• [Фрагмент документа]

════════

С молодежью беда! Большинство журналистских факультетов воспитали молодых журналистов в духе абсолютного либерализма, и эти журналисты, которые теперь приходят наниматься к нам на работу, не знают, что была очень влиятельная консервативная журналистика, не знают кто такой Меньшиков, Катков, Суворин. Эти люди уверены, что в журналистике всегда были только либералы, а остальные все были мерзавцы и черносотенцы. 
В 90-е годы это было понятно — тогда царил экстремальный либерализм, идеология монолиберализма, которая сменила монокоммунизм… Но сейчас-то задачи государства и вызовы изменились, они направлены на усиление консервативно-патриотического сознания. Чтобы не дать этому новому потрясению разметать ту соломенную хижину, которую мы на обломках советского союза возвели. Но по инерции журналистов продолжают готовить в духе вот этой «либеральной невинности». В результате, наше журналистское сообщество — и это особенно заметно в столице — настроено на разжигание очередного пожара. Потому что их так обучили. И поэтому нынешней власти в журналистской сфере не на кого опереться. Ведь если все это время подготовка журналистов-либералов шла системно за счет государства, то журналисты с государственно-патриотическим характером — это штучное явление, связанное или с семейной традицией, или с какой-то внутренней историософской революцией. 
Поэтому если завтра наше государство пошатнется, то основная журналистская масса закричит «Ату!», воспользовавшись теми микрофонами, возле которых они сидят. Это была иллюзия, что если мы закормим либералов, то они будут надежной опорой для государства. Но вся суть-то либерала в том, что если он куснет кормящую руку до крови, то испытает колоссальное удовлетворение. Так что как либерала ни корми, он все равно будет в Америку смотреть.

════════

• [Собранные материалы]
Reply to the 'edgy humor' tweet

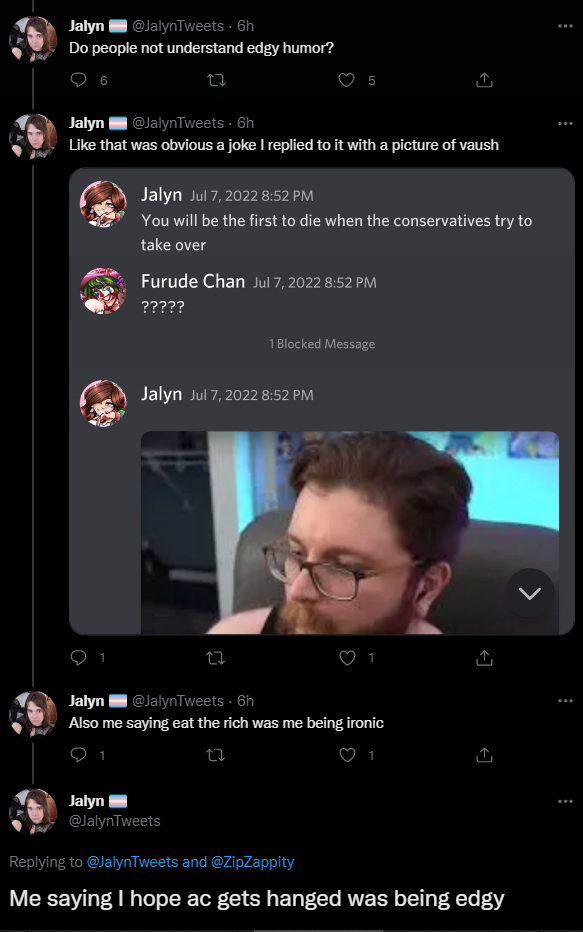point(78,80)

════════

• [Задания]
• a. Ответьте по фрагменту о подготовке журналистов на следующие вопросы:
(i) Кого из представителей консервативной журналистики, согласно фрагменту, не знают молодые журналисты?
(ii) Какая идеология, как сказано во фрагменте, сменила монокоммунизм в 90-е годы?
(iii) С чем, по словам фрагмента, связано появление журналистов с государственно-патриотическим характером?
• b. Напишите продолжение фрагмента о подготовке журналистов, начиная сразу после его последнего предложения.

• [Ожидаемые ответы]
• a.
(i) Меньшикова, Каткова и Суворина.
(ii) Идеология монолиберализма.
(iii) Либо с семейной традицией, либо с какой-то внутренней историософской революцией.

• b.
В.Ш.: А правда как понятие в журналистике существует вообще?
Ю.П.: В журналистике правда — это та часть истины, которая тебе близка. Идеологически, профессионально, возрастно, гендерно… как угодно. В том-то вся и сложность, что сказать, что либералы врут — это тоже неверно . Например, заходит речь о Великой Отечественной войне. Что начинают кричать либералы? «Положили тридцать миллионов жизней! А у немцев погибло девять всего». Правда это? Правда. И патриот согласится. Но ведь по потерям среди военнослужащих разница всего миллион. Мы потеряли восемь, они семь. Остальное — гражданское население: у нас 22 миллиона, у немцев — миллион. Ну и кто уничтожал наше гражданское население? НКВД? 
Вот и получается, что наши либералы любят ту часть правды, которая работает на негативный образ нашей страны и ее истории. И в 90-е годы никакие контраргументы не допускались. Впрочем, это продолжается и сейчас. 
Эта проблема полуправды может стоить нашему государству целостности. Потому что самая влиятельная часть нашей журналистики — это геростраты. Но драма геростратов состоит в том, что они гибнут вместе с тем социумом, который ведут к разрушению. Ведь те геростраты, которые стояли у истоков Февральской революции 1917 года, или погибли, или влачили мученическое существование в изгнании. В этом трагедия герострата, который совершает преступление против своего народа. 
В.Ш.: Что тогда порядочность в журналистике?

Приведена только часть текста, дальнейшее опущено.